_RECORDS FOR THE TASK_.
== Segment start ==

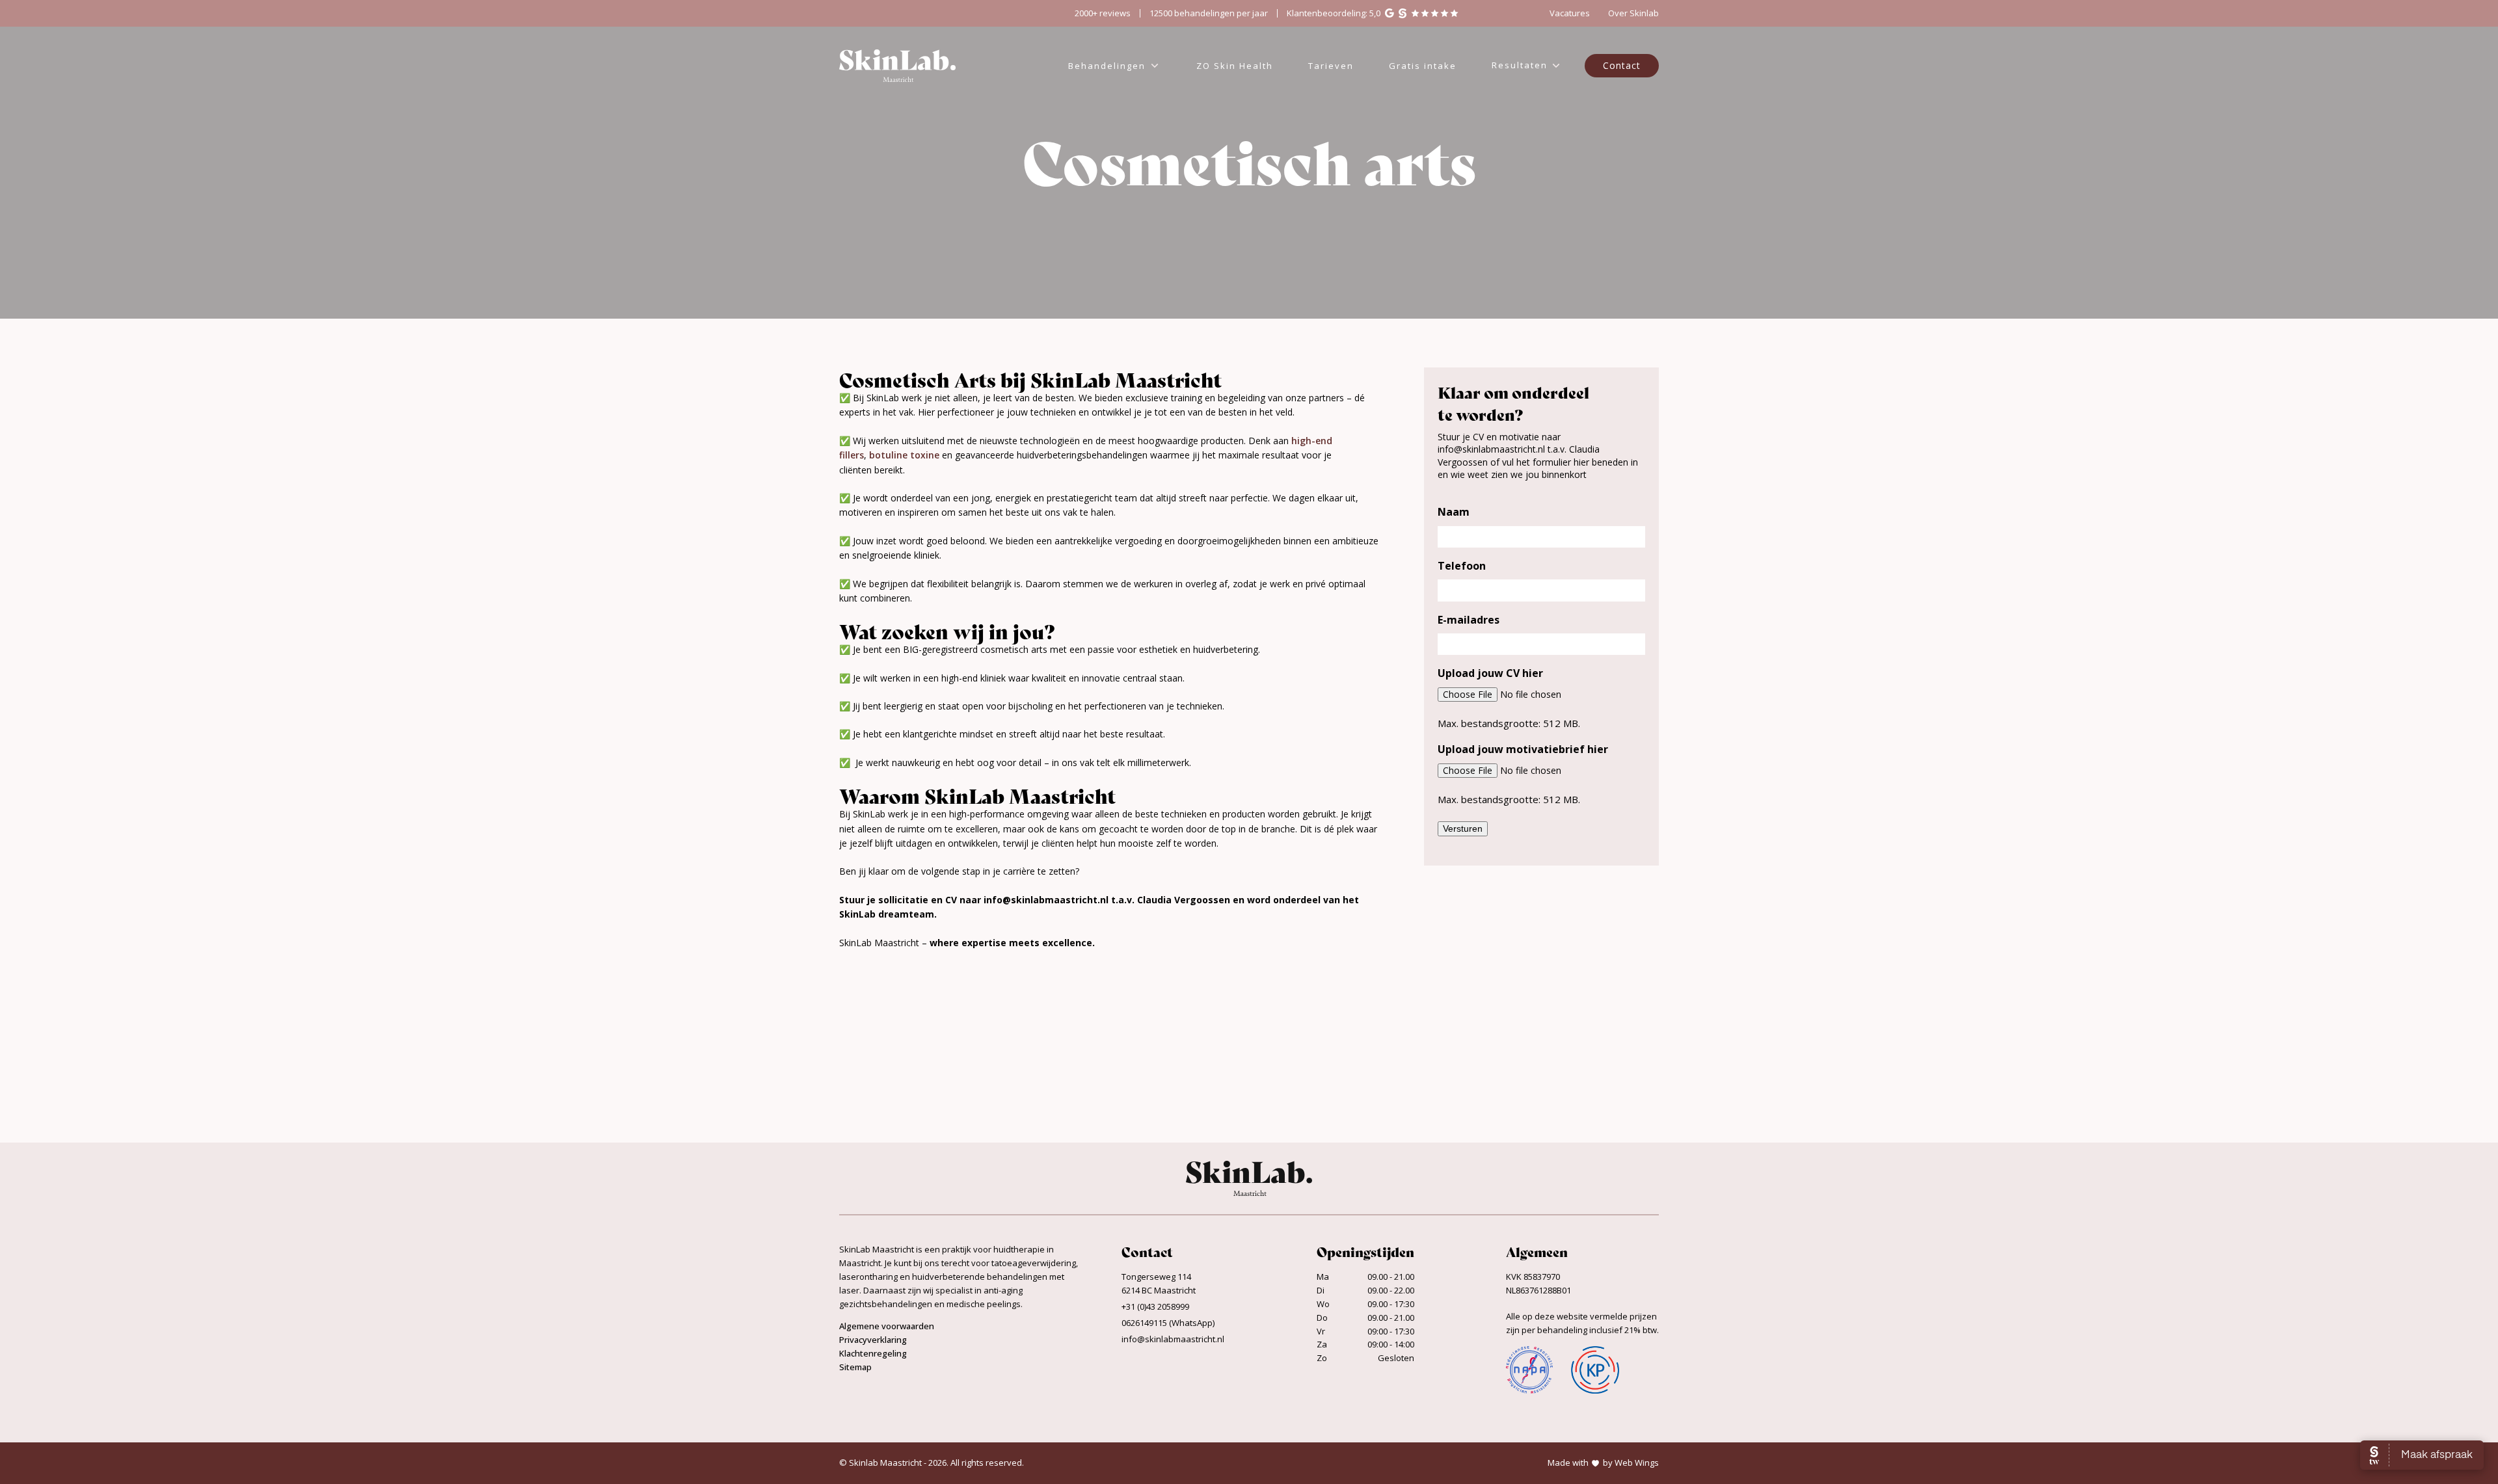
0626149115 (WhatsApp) (1168, 1323)
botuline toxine (904, 455)
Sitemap (855, 1367)
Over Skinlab (1633, 13)
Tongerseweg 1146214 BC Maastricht (1158, 1283)
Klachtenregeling (873, 1353)
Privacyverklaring (873, 1339)
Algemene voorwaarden (886, 1326)
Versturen (1463, 828)
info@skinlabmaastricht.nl (1172, 1339)
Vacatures (1570, 13)
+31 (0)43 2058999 (1155, 1306)
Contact (1622, 65)
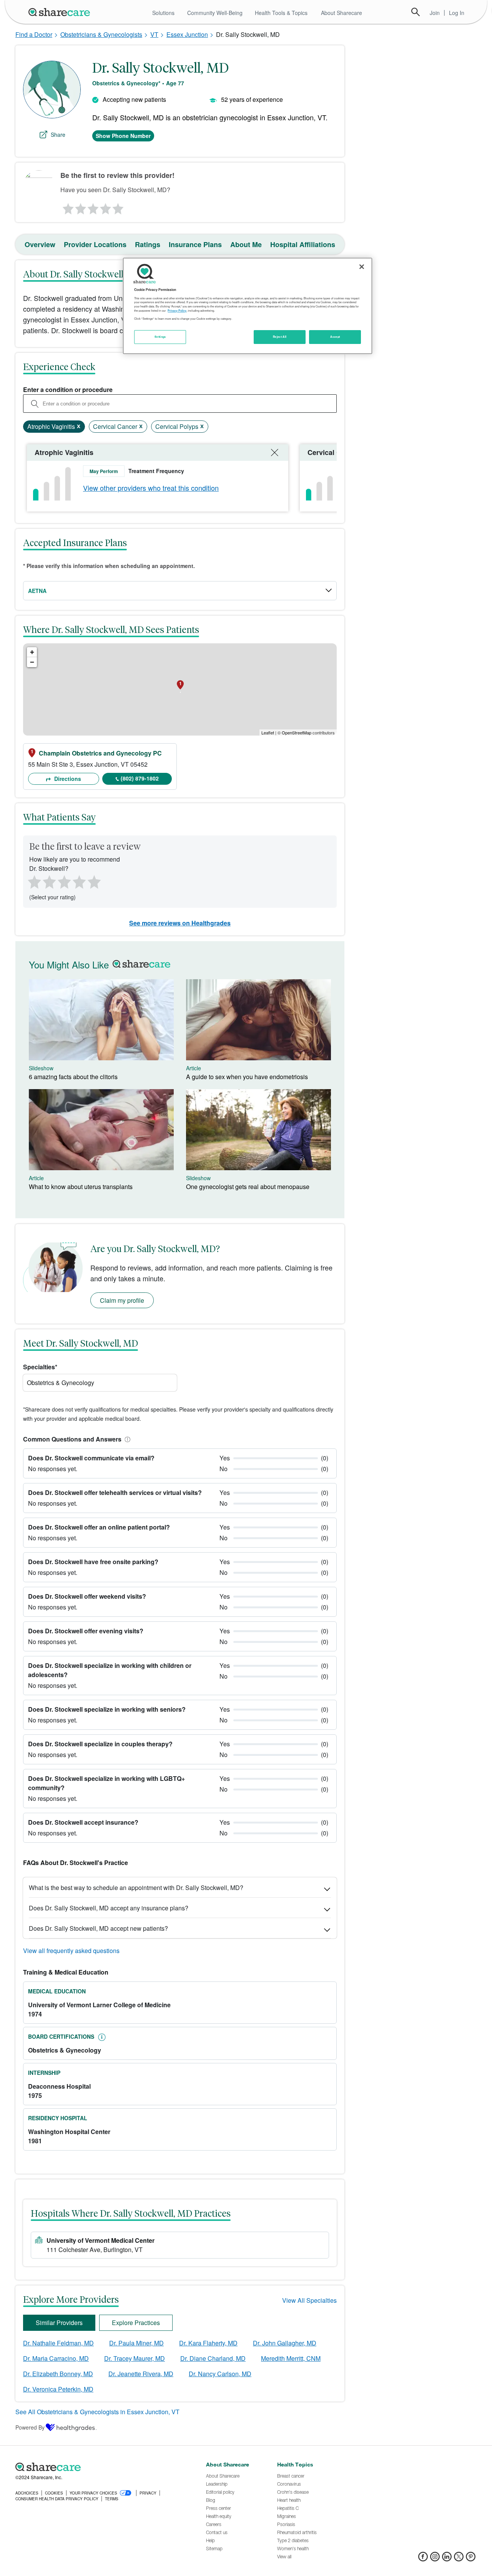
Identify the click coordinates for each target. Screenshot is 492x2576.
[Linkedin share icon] (447, 2558)
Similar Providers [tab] (59, 2322)
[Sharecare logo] (99, 2467)
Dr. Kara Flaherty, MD (208, 2342)
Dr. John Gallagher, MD (284, 2342)
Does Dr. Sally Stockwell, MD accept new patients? (98, 1928)
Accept (335, 337)
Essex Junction (187, 34)
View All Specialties (309, 2300)
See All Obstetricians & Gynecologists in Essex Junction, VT (97, 2411)
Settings (160, 337)
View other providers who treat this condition (151, 488)
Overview (40, 244)
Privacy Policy (177, 310)
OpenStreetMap (296, 732)
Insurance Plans (195, 244)
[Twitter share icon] (459, 2558)
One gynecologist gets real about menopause (247, 1186)
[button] (126, 1439)
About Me (246, 244)
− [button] (32, 662)
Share (58, 134)
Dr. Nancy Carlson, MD (220, 2373)
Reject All (280, 337)
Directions (67, 778)
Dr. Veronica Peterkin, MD (58, 2389)
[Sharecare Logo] (61, 12)
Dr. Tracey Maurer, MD (134, 2358)
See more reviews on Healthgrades (180, 922)
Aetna (37, 591)
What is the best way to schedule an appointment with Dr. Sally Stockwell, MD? (136, 1887)
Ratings (147, 244)
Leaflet (267, 732)
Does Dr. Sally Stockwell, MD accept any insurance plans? (108, 1907)
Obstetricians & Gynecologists (101, 34)
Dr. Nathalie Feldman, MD (58, 2342)
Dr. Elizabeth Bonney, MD (58, 2373)
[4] (105, 206)
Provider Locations (95, 244)
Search (415, 12)
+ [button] (32, 652)
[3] (92, 206)
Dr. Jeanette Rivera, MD (140, 2373)
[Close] (361, 266)
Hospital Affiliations (302, 244)
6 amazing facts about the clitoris (73, 1076)
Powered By (30, 2427)
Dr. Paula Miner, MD (136, 2342)
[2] (79, 206)
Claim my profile (122, 1300)
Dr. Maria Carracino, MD (56, 2358)
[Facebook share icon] (423, 2558)
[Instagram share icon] (435, 2558)
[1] (66, 206)
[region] (247, 305)
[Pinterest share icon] (471, 2558)
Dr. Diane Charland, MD (213, 2358)
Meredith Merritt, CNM (291, 2358)
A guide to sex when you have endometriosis (247, 1076)
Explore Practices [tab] (136, 2322)
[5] (118, 206)
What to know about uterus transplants (81, 1186)
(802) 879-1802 (140, 778)
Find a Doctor (33, 34)
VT (154, 34)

== Segment end ==

_WORK TO COMPLETE_. The stretch of entries above that starts with the line containing "Ratings (147, 244)" and goes on through the line containing "[Close] (361, 266)" is to be transcribed exactly, and no other line is to be transcribed.

_ANSWER SPACE_.
Ratings (147, 244)
Leaflet (267, 732)
Does Dr. Sally Stockwell, MD accept any insurance plans? (108, 1907)
Obstetricians & Gynecologists (101, 34)
Dr. Nathalie Feldman, MD (58, 2342)
Dr. Elizabeth Bonney, MD (58, 2373)
[4] (105, 206)
Provider Locations (95, 244)
Search (415, 12)
+ [button] (32, 652)
[3] (92, 206)
Dr. Jeanette Rivera, MD (140, 2373)
[Close] (361, 266)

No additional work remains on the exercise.